→ **Your instructions**
Decide whether each statement below agrees with the post about the U.S. Vulnerabilities Equities Process, answering yes or no and quoting the words from the post that settle it. (a) The July 2017 update added a section on the EternalBlue exploit and the WannaCry malware. (b) The author spent the day reading the news about CIA hacking. (c) Most public detail on the criteria used in the process comes from a government report.

→ **Selected passage**
- Opening Delimiter -

Update November 8th, 2017. I presented the paper at the GameSec conference in Vienna. The slides from my talk are available here.


Update August 20th, 2017. The paper was accepted to the GameSec conference.


Update July 18th, 2017. I’ve updated the paper to include a new section looking at the EternalBlue exploit and the WannaCry malware.


I spent all day finishing up a paper about the U.S. Vulnerabilities Equities Process — the process by which the government decides to retain or disclose zero day vulnerabilities — and deliberately not spending time reading twitter or the news. Then, of course, it turns out that there is a huge story about CIA hacking and their use of zero day exploits.

Since it might be of interest, I’m putting the paper up as a working paper here:

The U.S. Vulnerabilities Equities Process: An Economic Perspective

Here is the abstract:

The U.S. Vulnerabilities Equities Process (VEP) is used by the government to decide whether to retain or disclose zero day vulnerabilities that the government possesses. There are costs and benefits to both actions: disclosing the vulnerability allows the the vulnerability to be patched and systems to be made more secure, while retaining the vulnerability allows the government to conduct intelligence, offensive national security, and law enforcement activities. While redacted documents give some information about how organization of the VEP, very little is publicly known about the decision-making process itself, with most of the detail about the criteria used coming from a blog post by Michael Daniel, the former White House Cybersecurity Coordinator. These details are needed in order to have an informed debate about the policy and if its effectiveness is to be assessed. In this paper, we discuss the VEP and look at how the criteria influence the timing of disclosure. We then present a model that shows how the criteria could be combined to determine the optimal time for the government to disclose a vulnerability, with the aim of providing insight into how a more formal, repeatable decision-making process might be achieved.

Although I’ve only had a little time to glance at the Wikileaks release, I have a feeling that the need for information and debate about the VEP and how the government makes vulnerability disclosure decisions is going to be stronger than ever.

- Closing Delimiter -

→ **Source material**
- Opening Delimiter -

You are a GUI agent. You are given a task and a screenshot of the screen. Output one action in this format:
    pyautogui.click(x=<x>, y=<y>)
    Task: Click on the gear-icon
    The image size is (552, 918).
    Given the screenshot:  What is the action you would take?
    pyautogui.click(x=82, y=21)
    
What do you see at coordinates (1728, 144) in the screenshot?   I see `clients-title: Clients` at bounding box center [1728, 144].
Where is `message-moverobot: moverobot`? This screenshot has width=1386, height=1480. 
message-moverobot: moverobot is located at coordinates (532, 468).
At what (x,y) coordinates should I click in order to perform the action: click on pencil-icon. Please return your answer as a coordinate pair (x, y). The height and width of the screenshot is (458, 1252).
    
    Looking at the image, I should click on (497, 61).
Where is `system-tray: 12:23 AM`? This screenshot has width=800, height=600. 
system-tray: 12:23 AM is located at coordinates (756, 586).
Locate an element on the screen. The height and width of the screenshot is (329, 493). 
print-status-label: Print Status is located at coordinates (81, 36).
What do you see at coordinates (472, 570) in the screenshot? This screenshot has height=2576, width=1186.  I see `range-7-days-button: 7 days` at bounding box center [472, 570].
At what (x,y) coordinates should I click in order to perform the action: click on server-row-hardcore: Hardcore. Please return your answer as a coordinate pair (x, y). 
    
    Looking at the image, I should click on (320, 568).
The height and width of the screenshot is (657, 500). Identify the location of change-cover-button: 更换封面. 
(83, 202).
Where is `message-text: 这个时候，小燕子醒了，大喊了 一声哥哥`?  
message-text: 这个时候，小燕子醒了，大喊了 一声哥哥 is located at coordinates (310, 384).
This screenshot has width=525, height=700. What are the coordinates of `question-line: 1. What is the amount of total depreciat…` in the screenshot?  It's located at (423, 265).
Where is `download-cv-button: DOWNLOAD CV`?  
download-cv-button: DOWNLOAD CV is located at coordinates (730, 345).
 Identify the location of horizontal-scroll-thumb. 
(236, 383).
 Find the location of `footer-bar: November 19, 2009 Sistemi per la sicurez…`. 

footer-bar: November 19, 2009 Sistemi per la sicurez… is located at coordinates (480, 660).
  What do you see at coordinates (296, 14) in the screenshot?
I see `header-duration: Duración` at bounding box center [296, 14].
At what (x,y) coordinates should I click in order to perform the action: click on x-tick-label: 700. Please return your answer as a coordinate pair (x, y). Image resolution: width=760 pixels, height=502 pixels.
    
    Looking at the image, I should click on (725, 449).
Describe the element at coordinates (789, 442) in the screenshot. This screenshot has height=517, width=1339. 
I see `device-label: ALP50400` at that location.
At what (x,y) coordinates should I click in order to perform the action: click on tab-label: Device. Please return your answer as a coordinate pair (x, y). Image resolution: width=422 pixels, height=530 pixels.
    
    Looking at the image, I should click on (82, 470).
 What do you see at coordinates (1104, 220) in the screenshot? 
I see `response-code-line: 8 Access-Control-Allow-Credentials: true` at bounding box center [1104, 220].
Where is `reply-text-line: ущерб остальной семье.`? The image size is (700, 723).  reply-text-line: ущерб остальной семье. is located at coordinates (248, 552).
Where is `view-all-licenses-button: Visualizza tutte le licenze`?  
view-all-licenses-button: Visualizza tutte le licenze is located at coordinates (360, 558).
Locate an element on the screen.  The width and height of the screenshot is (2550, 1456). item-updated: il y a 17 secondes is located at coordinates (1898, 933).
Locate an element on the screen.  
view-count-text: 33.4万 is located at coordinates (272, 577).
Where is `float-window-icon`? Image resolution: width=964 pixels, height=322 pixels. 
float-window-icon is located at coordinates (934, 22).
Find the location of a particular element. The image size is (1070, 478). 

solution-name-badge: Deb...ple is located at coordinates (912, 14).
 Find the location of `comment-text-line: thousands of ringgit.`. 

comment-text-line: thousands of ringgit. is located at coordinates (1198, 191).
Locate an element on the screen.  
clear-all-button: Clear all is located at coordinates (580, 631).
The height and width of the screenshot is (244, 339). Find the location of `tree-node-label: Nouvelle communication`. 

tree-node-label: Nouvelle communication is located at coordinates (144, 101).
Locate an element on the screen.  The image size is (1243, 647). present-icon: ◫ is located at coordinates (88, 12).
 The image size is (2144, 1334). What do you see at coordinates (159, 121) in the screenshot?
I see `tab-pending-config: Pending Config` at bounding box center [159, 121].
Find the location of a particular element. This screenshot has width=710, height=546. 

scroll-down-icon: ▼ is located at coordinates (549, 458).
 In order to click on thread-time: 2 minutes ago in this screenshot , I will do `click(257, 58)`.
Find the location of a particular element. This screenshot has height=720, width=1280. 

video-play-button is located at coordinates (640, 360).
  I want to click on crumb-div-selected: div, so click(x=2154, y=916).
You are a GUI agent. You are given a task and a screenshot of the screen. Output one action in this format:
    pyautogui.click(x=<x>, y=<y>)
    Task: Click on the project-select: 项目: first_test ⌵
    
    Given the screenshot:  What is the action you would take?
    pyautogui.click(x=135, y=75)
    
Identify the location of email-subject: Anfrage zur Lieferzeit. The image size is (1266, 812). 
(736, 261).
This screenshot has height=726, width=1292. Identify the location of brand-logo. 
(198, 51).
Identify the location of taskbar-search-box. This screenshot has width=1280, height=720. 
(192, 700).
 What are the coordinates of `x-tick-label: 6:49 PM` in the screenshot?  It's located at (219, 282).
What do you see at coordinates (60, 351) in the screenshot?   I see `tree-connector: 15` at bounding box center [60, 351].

- Closing Delimiter -

→ **Result**
(a) Yes: "I’ve updated the paper to include a new section looking at the EternalBlue exploit and the WannaCry malware."
(b) No: "deliberately not spending time reading twitter or the news."
(c) No: "with most of the detail about the criteria used coming from a blog post by Michael Daniel, the former White House Cybersecurity Coordinator."